### [DATA SUPPLIED]

- - - - -

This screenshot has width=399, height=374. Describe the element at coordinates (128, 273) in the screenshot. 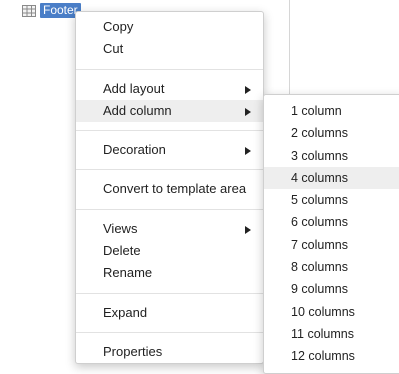

I see `menu-item-label: Rename` at that location.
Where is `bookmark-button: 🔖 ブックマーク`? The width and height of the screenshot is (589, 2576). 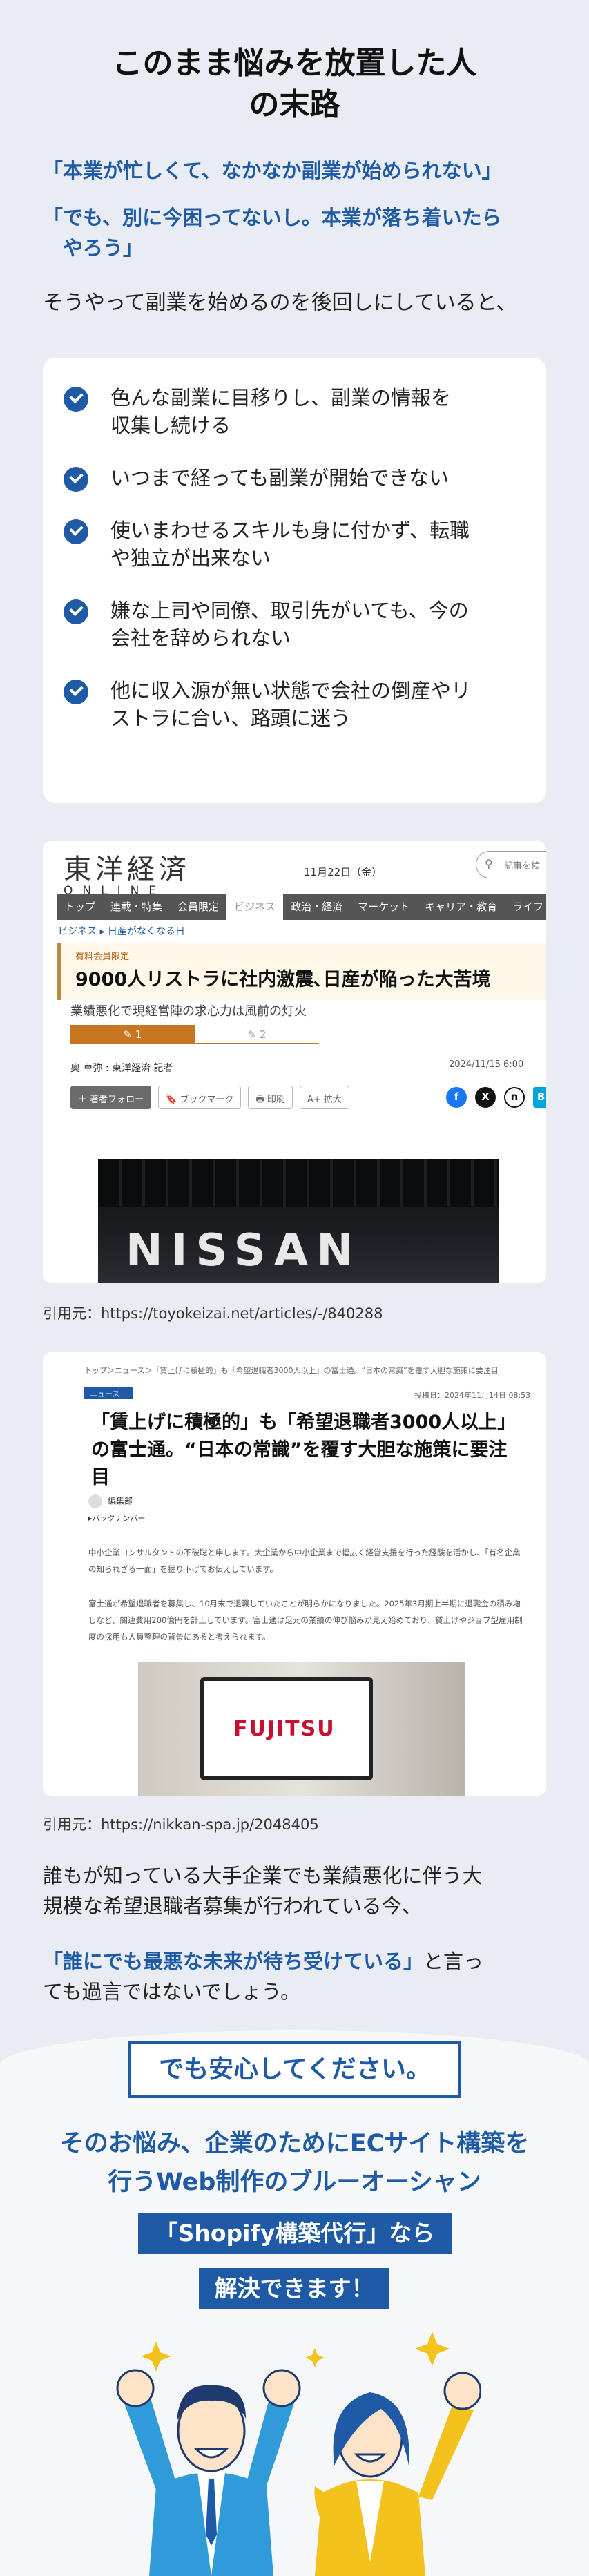
bookmark-button: 🔖 ブックマーク is located at coordinates (200, 1097).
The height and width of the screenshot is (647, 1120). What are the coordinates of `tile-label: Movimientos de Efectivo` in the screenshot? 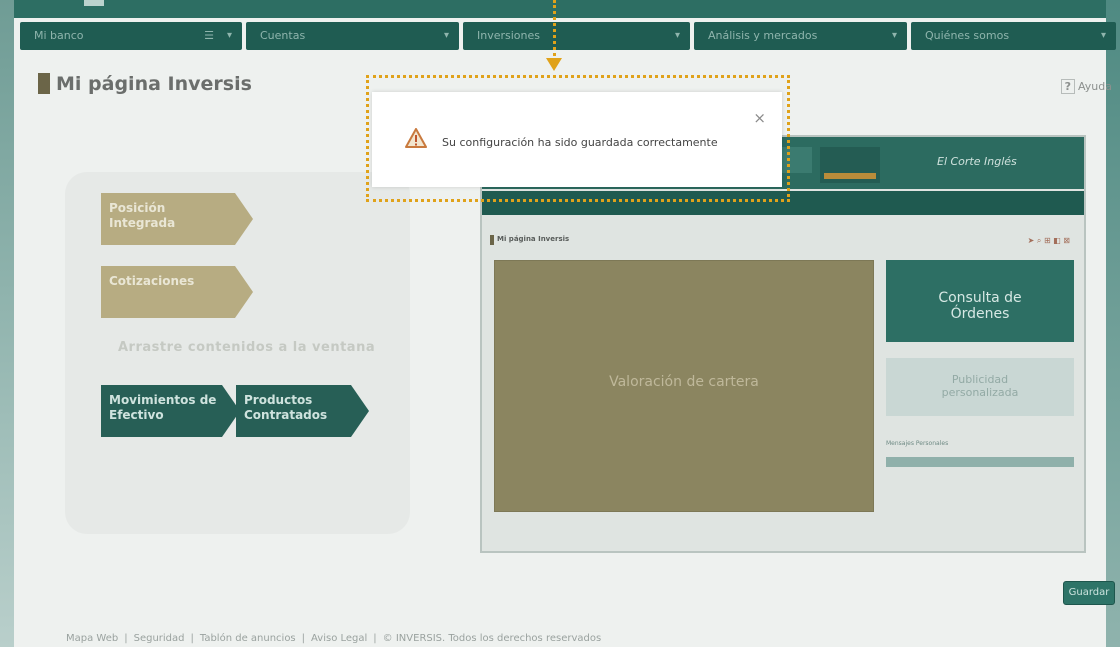 It's located at (163, 408).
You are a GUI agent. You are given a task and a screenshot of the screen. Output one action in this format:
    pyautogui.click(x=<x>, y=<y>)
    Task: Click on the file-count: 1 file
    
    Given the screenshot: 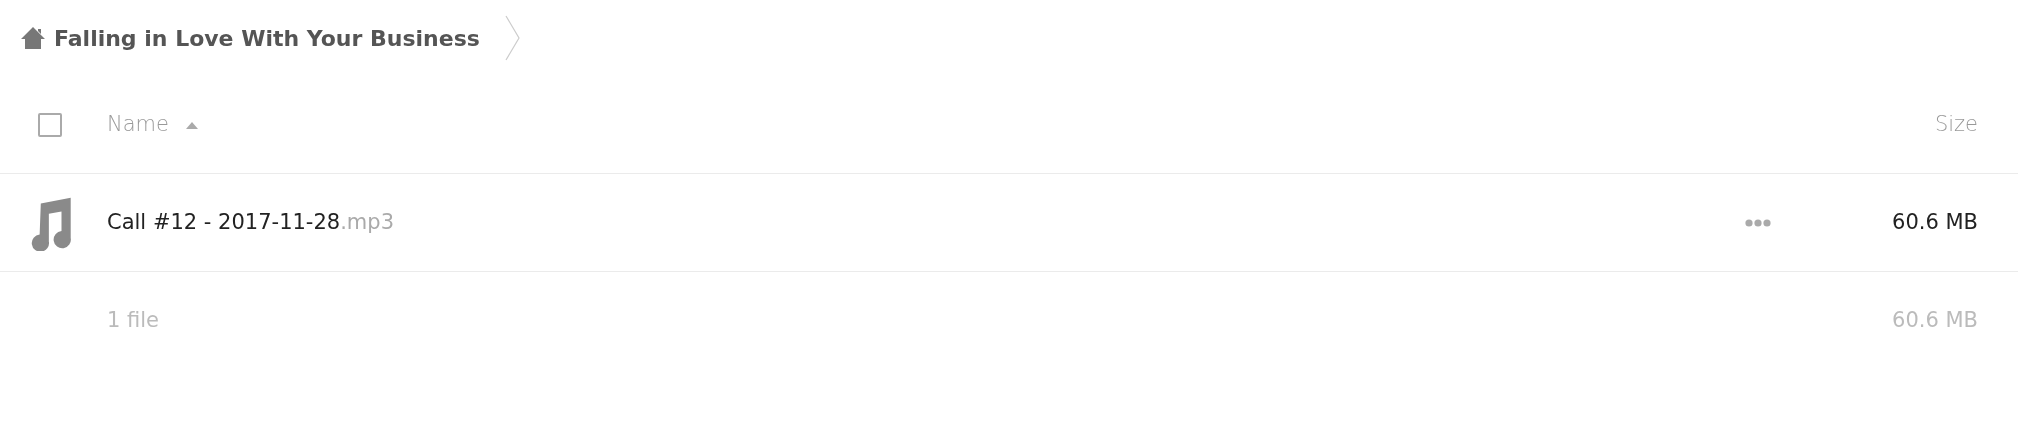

- - - - -

### [TASK DIRECTIONS]
Pull out every line of the material from its very first line through the line containing "bookmark-button: 🔖 ブックマーク is", including both, and leave out the pictures.

### [SOLUTION TO THIS TASK]
This screenshot has width=399, height=374. Describe the element at coordinates (128, 273) in the screenshot. 

I see `menu-item-label: Rename` at that location.
Where is `bookmark-button: 🔖 ブックマーク`? The width and height of the screenshot is (589, 2576). 
bookmark-button: 🔖 ブックマーク is located at coordinates (200, 1097).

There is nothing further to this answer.